Example 1. Soft Lithographic Stamping Using Micro Contact Printing (μCP) Method A flat (flat) stamp for use in the process was prepared by a standard soft lithographic printing method as described in connection with FIG. 1 above. In a series of embodiments of the present invention, the stamp was made as follows:
SYLGARD® 184 Silicone Elastomer Parts A and B were mixed in a ratio of 10: 1, degassed under vacuum and poured onto a flat silicon wafer in a Petri dish. SYLGARD® 184 silicone elastomer was cured at 65 ° C. for 2 hours, peeled from the silicon wafer and cut into 1 × 2 cm rectangles. The side that was in contact with the silicon was wiped with a diluted solution of siloxane in pentane and dried.

Using a Harrick PDC-002 plasma cleaner (Harrick Scientific Corp., Ossining, New York, USA) operating at a high frequency of 10-12 MHz, the substrate (glass microscope slide, plastic film, silicon wafer) Etc.) was plasma treated. The chamber volume was 3000 cm ³ . Initially, the plasma apparatus was pumped down to a reference pressure of 0.008 mbar (0.8 Pa). Process gas was introduced into the chamber to a pressure of 0.2 mbar (20 Pa) for 2 minutes and at this pressure the plasma was activated at high power for 10 minutes to clean the entire chamber. The plasma was then deactivated and the chamber was cleaned with process gas for an additional 2 minutes. The chamber was then vented, the sample was inserted, and the chamber was pumped down to 0.008 mbar (0.8 Pa). Next, when a process gas was introduced at a pressure of 0.2 mbar (20 Pa), the plasma was activated for 60 seconds at a low power setting of 7.2 W. The chamber was then vented with air and a sample was removed and analyzed. All PDMS coated substrates were washed with toluene (3 times) and placed in an oven at 140 ° C. for 30 minutes to remove any residual adsorbed toluene. They were allowed to cool and the water contact angle was measured.

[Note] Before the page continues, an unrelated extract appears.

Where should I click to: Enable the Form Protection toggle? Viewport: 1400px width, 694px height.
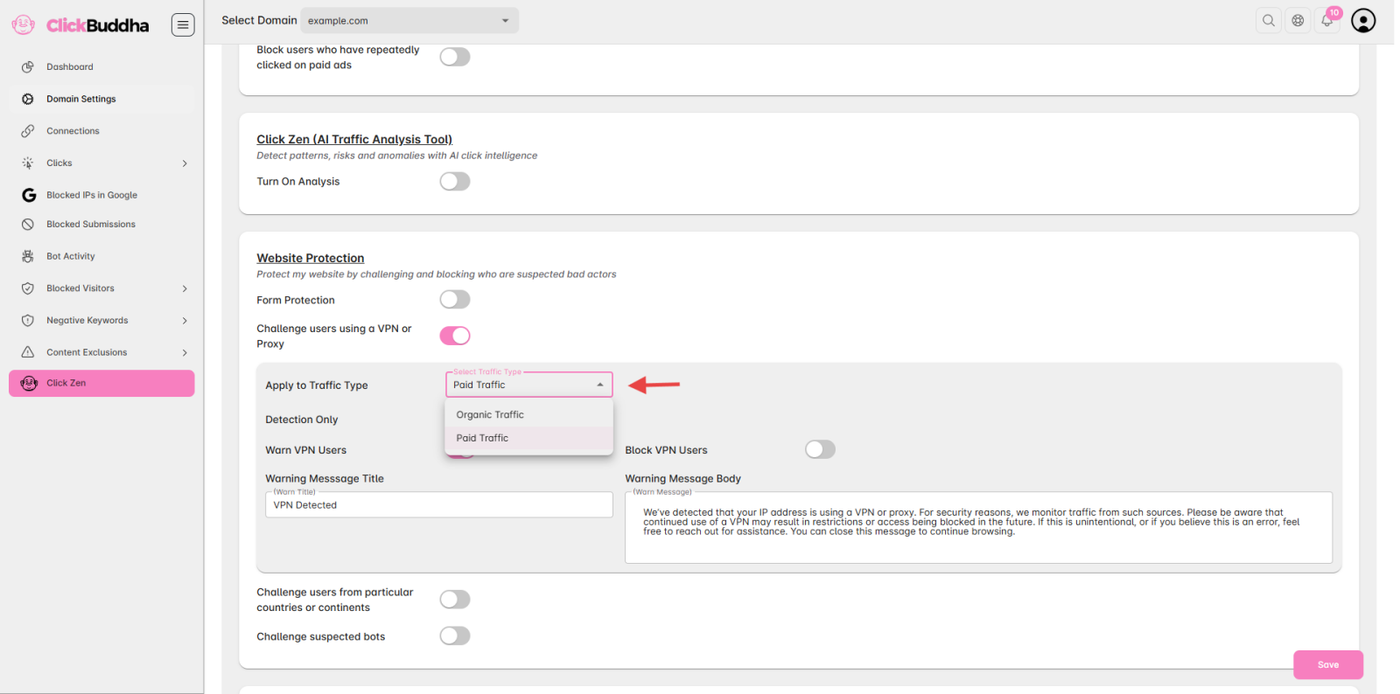coord(455,299)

  Immediately after plasma treatment (within 5 minutes), the siloxane-coated side of a SYLGARD® 184 silicone elastomer stamp prepared as described above was brought into contact with the substrate, and an intermediate pressure was applied by hand, Good contact was ensured and the stamp was removed after about 30 seconds. The sample was allowed to stand for about 30 minutes, then washed three times with toluene, dried, and contact angle measurements were performed. At this point, no siloxane film was visually detected on the slide, however, venting over the slide exposed the printed pattern clearly due to the differential hydrophobicity between the printed and non-printed areas. .

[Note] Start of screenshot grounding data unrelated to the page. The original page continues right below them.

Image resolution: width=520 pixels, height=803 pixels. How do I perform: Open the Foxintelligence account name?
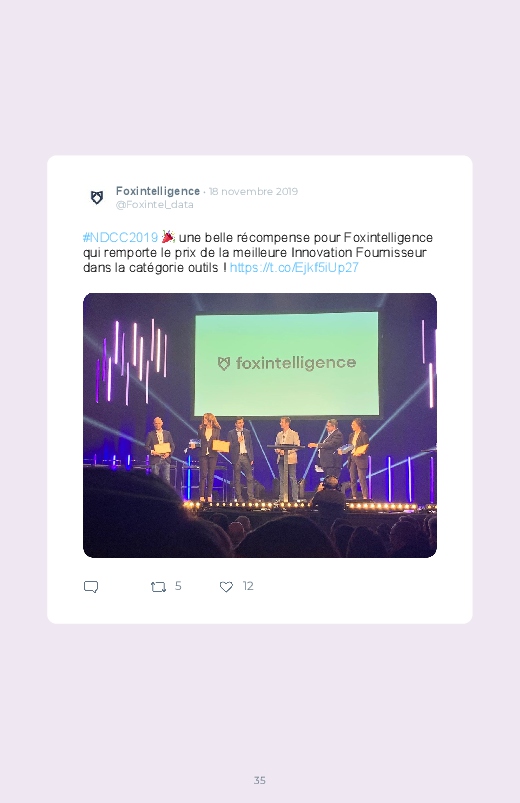coord(158,191)
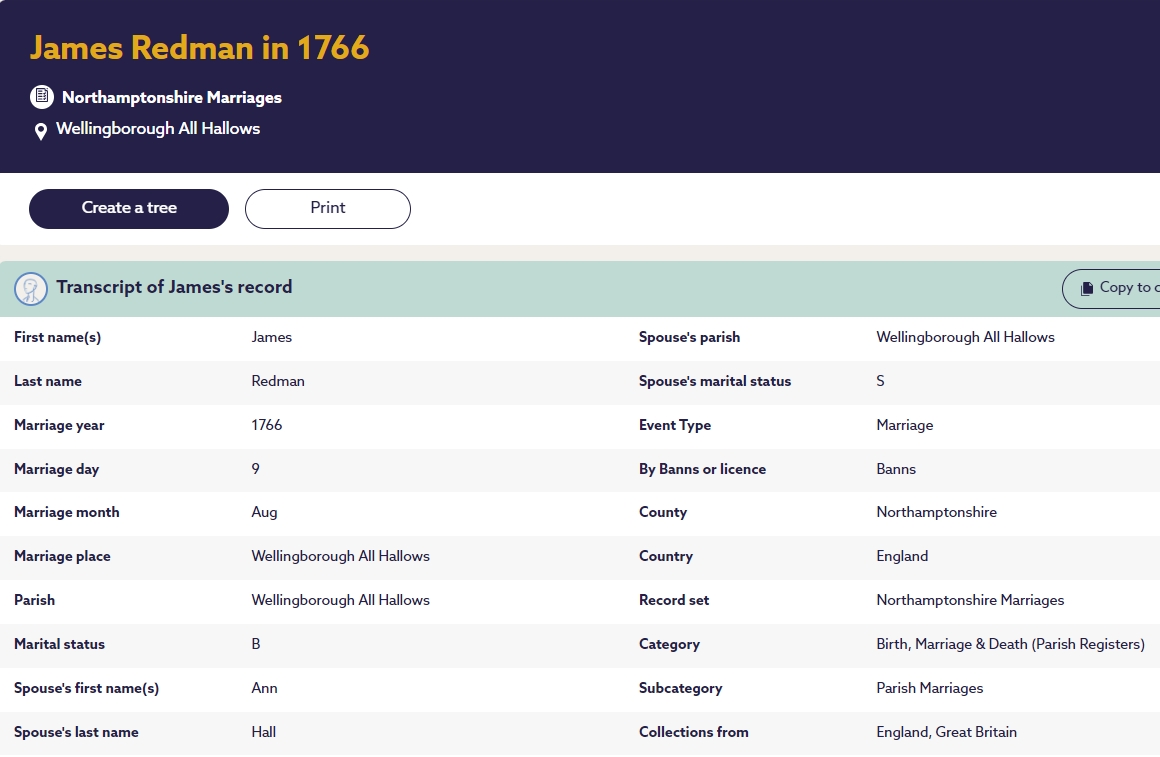This screenshot has height=757, width=1160.
Task: Click the marriage month value Aug
Action: click(264, 513)
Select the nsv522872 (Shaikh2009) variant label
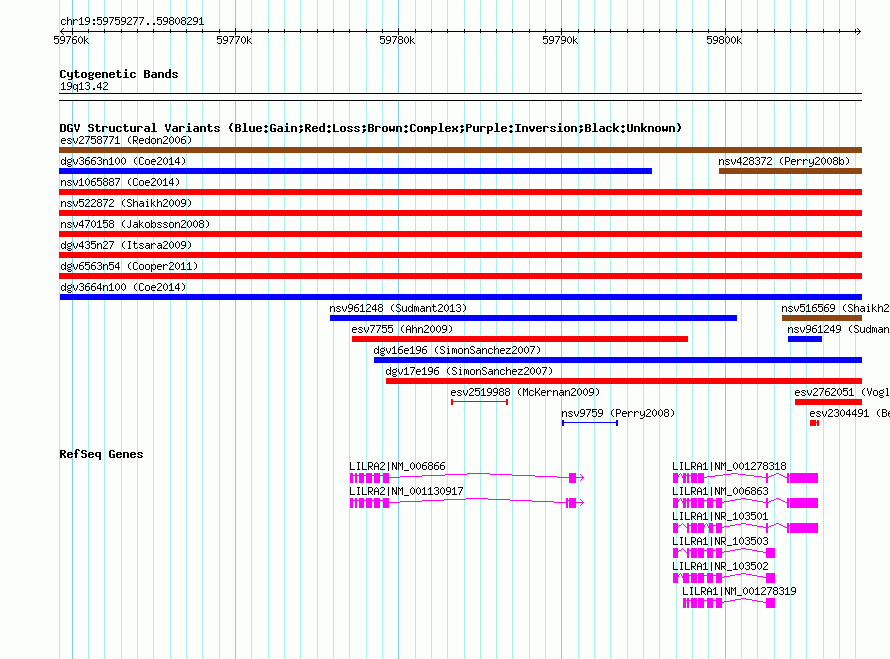This screenshot has width=890, height=659. coord(119,203)
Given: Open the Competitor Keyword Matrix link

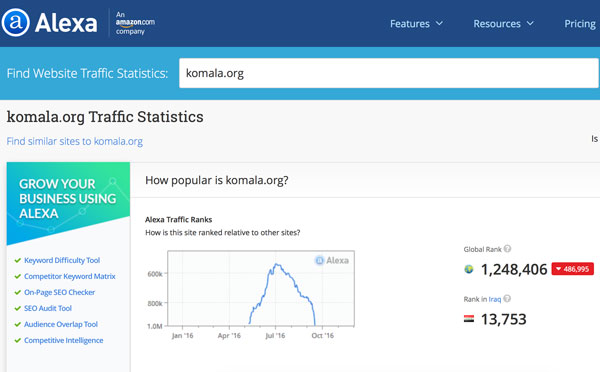Looking at the screenshot, I should (70, 276).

  SiOx coated PET was prepared using the method described in WO02 / 28548 and the apparatus described in PCT patent application PCT / EP03 / 04349. The PET substrate was coated with an atmospheric pressure glow discharge (APGD) apparatus. A plasma region was formed between two adjacent electrodes placed in a dielectric. The distance between the glass dielectric plates attached to the two electrodes was 6 mm and the surface area of each electrode was (10 cm × 60 cm). The process gas used was helium or a mixture of helium and oxygen. The plasma supplied 0.4 kW to both zones, the voltage was 4 kV, and the frequency was 29 kHz. The working temperature was below 40 ° C.

The substrate was passed through both plasma zones using a reel-to-reel mechanism that utilized guide means to help transport the substrate both into and out of the plasma zone. The speed of the substrate passing through the plasma zone was 4 m / min. The substrate was transported three times through the plasma region of the system. During the first plasma region pass, the plasma gas consisted of helium at a flow rate of 19.5 standard liters per minute (SLM) and oxygen at a flow rate of 0.075 SLM. Introduce liquid PDMS (5 mm ² S ⁻¹ ) into the system through a Sonotec ultrasonic nozzle into the plasma / coating zone at a rate of 12.5 μl / min to create a SiOx coating on PET that passes through the plasma region. Applied. The second pass through the plasma zone of PET was identical to the first pass except for the fact that no liquid PDMS was introduced into the used plasma zone. The third and final plasma zone pass of the substrate was identical to the first pass, and an additional coating of SiOx was applied to the PET substrate surface. In the case of the present invention, further plasma treatment of the substrate surface was not considered necessary and the coating was applied according to the present invention.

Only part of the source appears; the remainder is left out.